Ship construction on the area was probably started in 1687 when the Södra varvet in Tegelviken was founded. In the Karta öfver S:ta Catharina församling from 1674, a long row of narrow lots towards Saltsjön is visible, but no road connecting them. On the map, Tegelvik remains a bay, bearing the name Skjeps-hwarfwet. In the 17th and 18th centuries, the name Skeppsbron, or Nya Skeppsbron, is also mentioned, relating to Skeppsbron in Gamla stan.

In an attempt by city architect Johan Eberhard to improve the Stadsgården docks in the end of the 1730s, a long wooden wharf was built. From the wharf, hay, wheat, wood and coal were distributed to be transported across the sea. In wintertime, the wharf was used by many vinterliggarna.

Work to replace the wooden wharf by a stone construction proceeded very slowly because of the great depth of water. From 1875 to 1882, a new wooden wharf was built instead, resting on three rows of poles, with a length of 528 metres. Railway tracks were laid down on the wharf and connected with the Sammanbindningsbanan in Stockholm and the Skeppsbro wharf track. A magazine was built in 1883, and from 1888 to 1889 the Lilla Tullhuset was built. During the name revision in 1885, the name for the area between Slussen and Tegelviksplan was established as Stadsgården, having previously (1849) been called Stadsgårdhamnen.

In the late 19th century, a railway track, Saltsjöbanan, was built and completed on 1 July 1893. The Stadsgården railway station was in use from 23 December 1893 to 21 December 1936, when it was moved to Slussen. The station building, dating from 1914, was sold to Stockholm's Christian Seaman Care, and the building became known as Sjömansinstitutes hus.

Work between 1911 and 1915 replaced the old wooden wharf with a granite-enforced concrete wharf, which was 12 metres longer than the old wharf. At the same time, the sea bed around the wharf was scooped.

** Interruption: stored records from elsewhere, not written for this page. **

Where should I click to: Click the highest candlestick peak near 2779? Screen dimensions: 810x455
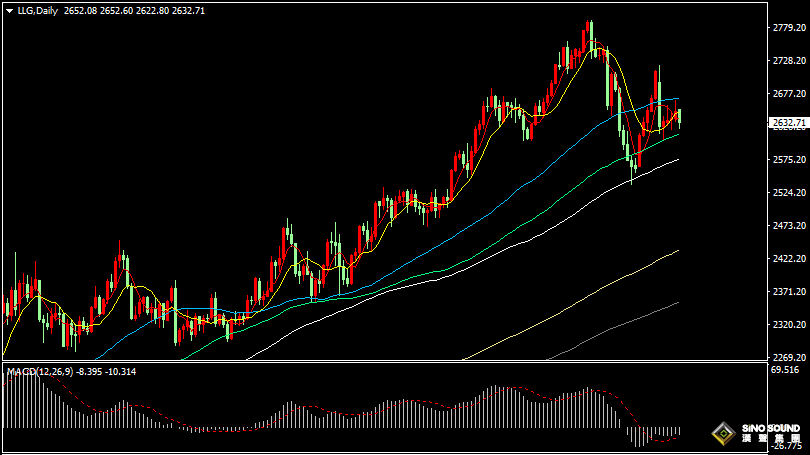(x=587, y=36)
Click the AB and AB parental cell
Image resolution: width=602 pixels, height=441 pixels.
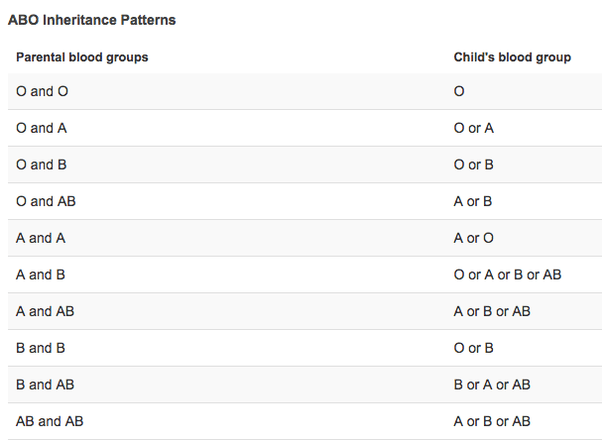[50, 421]
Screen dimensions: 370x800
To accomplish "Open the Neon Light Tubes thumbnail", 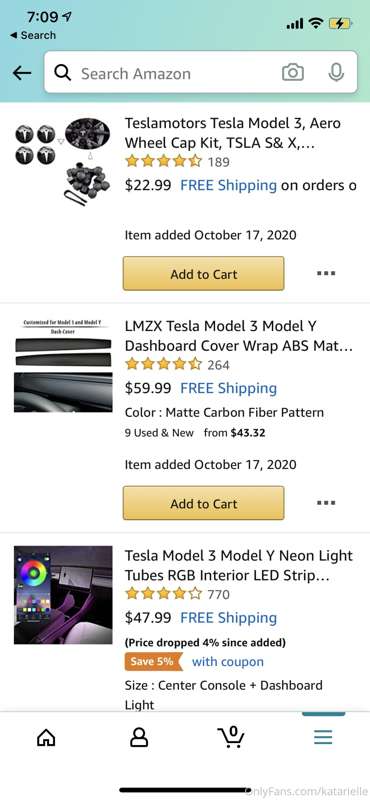I will (x=63, y=595).
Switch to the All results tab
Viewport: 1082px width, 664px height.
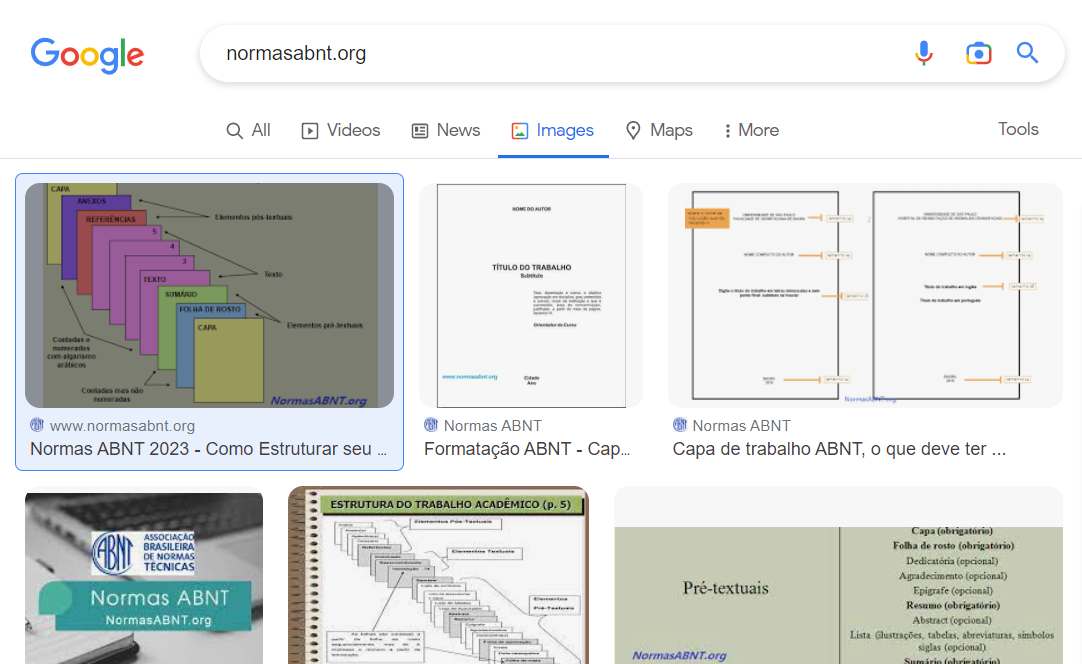(249, 130)
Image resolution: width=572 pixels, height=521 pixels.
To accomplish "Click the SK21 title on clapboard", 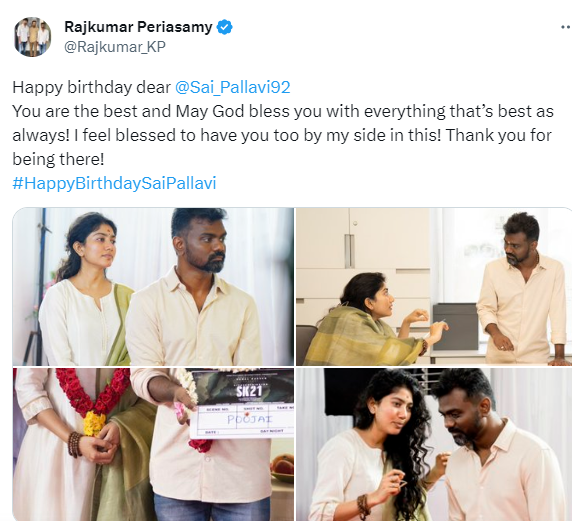I will pos(248,392).

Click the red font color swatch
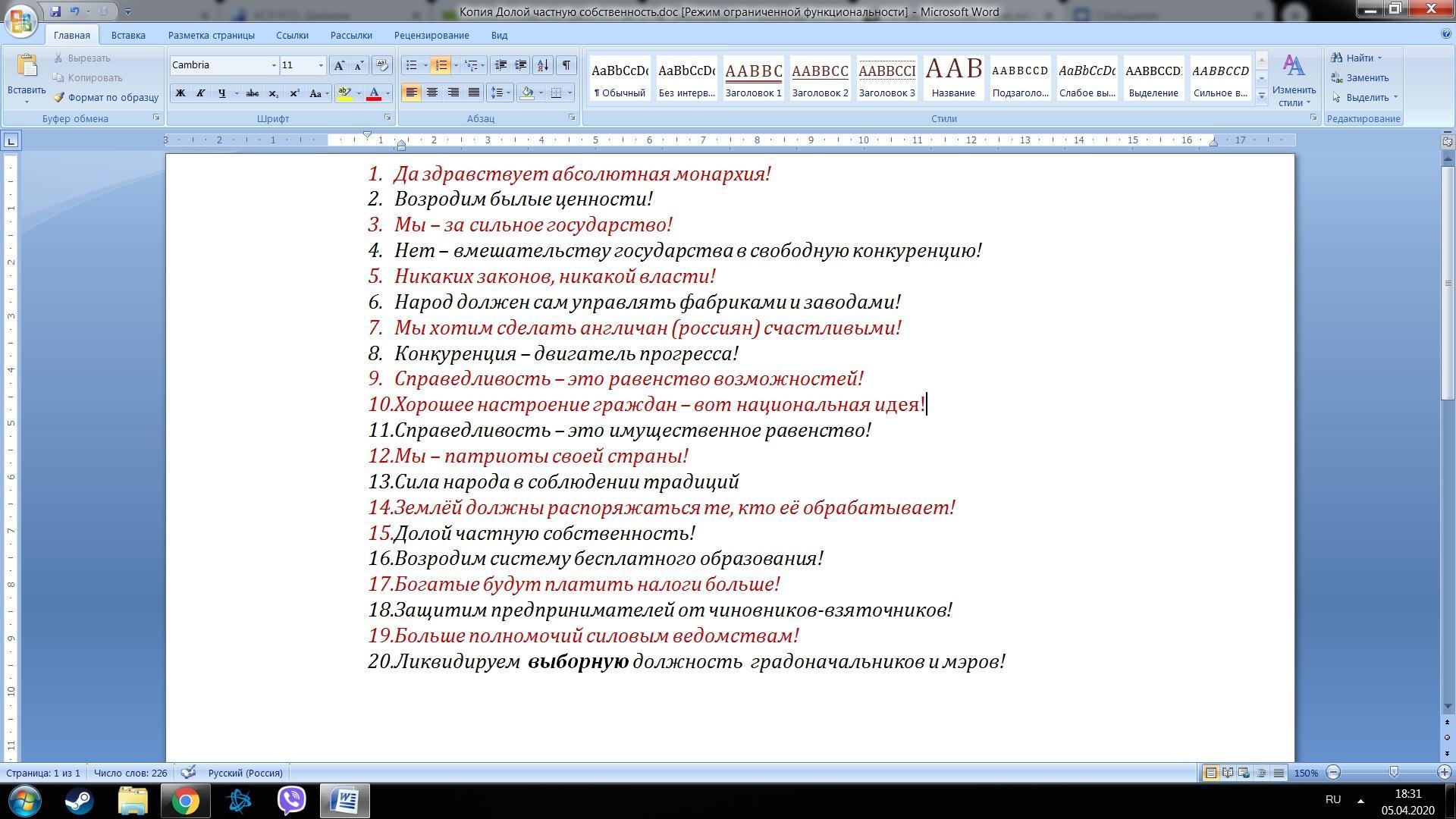click(374, 93)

==Stadsgårdleden and Stadsgårdhamnen==
The traffic way Stadsgårdleden was named in 1986 and replaced a large part of the older traffic way. The traffic way is about 1.3 km long, and the way from Söder Mälarstrand passes by Södra Järngraven, Saltsjörampen, Franska bukten, Stadsgårdhamnen, Katarinabergen and Tegelviksslingan. The major attraction in the west is the Katarina Elevator and in the east, the cliff with Fåfängan on its top. Stadsgårdhissen is located halfway between Slussen and Tegelviksplan, and from there, the 638-metre Stadsgårdtunneln, located on the Saltsjöbanan railway track, begins. Today, "Stadsgården" refers to the 300-metre road part connection Östra Slussgatan with Stadsgårdleden. Along "Stadsgårdhamnen", the Stockholm city wharves can be found, with terminals for cruise ferries and ferries to Finland, including the Viking Line terminal.

In the 21st century, parts of the customs and port buildings at Stadsgården have been adapted for cultural use. The former customs building, (Stora Tullhuset), now houses Fotografiska, which operates an exhibition venue dedicated to photography and visual culture.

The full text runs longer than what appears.